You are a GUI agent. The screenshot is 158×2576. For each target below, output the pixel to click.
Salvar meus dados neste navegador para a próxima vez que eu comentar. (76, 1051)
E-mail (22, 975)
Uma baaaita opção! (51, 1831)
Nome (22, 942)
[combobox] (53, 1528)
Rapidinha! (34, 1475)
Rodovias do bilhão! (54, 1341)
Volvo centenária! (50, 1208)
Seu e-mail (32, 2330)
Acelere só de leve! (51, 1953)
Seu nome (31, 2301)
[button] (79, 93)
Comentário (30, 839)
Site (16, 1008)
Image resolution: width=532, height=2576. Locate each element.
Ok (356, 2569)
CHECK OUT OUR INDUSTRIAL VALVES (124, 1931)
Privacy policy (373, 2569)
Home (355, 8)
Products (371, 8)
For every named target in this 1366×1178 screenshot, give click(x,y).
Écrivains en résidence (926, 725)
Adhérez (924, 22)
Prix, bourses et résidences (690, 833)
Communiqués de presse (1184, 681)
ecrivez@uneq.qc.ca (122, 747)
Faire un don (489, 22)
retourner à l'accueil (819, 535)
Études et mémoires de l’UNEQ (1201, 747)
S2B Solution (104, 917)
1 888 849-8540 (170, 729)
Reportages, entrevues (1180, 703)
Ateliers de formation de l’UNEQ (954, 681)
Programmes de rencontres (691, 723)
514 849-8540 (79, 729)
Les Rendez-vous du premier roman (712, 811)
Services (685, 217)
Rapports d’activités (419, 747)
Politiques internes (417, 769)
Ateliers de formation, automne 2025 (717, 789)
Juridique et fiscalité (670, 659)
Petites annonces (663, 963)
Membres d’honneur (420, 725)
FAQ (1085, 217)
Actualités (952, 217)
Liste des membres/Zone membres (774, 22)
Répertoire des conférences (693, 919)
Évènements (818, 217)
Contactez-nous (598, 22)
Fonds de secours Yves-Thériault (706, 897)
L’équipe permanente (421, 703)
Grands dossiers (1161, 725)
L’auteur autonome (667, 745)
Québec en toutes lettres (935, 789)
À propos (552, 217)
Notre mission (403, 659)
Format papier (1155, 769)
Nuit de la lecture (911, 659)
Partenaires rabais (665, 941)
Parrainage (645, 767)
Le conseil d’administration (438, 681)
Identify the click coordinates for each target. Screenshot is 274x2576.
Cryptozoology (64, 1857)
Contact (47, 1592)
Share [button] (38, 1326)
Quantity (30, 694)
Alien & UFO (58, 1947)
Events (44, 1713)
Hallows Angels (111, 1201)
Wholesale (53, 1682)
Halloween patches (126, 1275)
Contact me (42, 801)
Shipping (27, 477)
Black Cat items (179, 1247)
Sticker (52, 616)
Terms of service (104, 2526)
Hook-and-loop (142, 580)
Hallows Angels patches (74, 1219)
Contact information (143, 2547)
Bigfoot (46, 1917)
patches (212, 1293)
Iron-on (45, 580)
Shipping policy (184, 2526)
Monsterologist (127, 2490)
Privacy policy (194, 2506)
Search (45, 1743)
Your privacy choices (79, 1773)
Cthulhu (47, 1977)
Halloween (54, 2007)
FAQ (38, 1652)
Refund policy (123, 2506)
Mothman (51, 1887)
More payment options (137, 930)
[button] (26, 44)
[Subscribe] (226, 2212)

_ _ _ _ _

§ **To do**:
Show the lines in the entries above that include the string "Angels".

§ **Result of this exercise**:
Hallows Angels (111, 1201)
Hallows Angels patches (74, 1219)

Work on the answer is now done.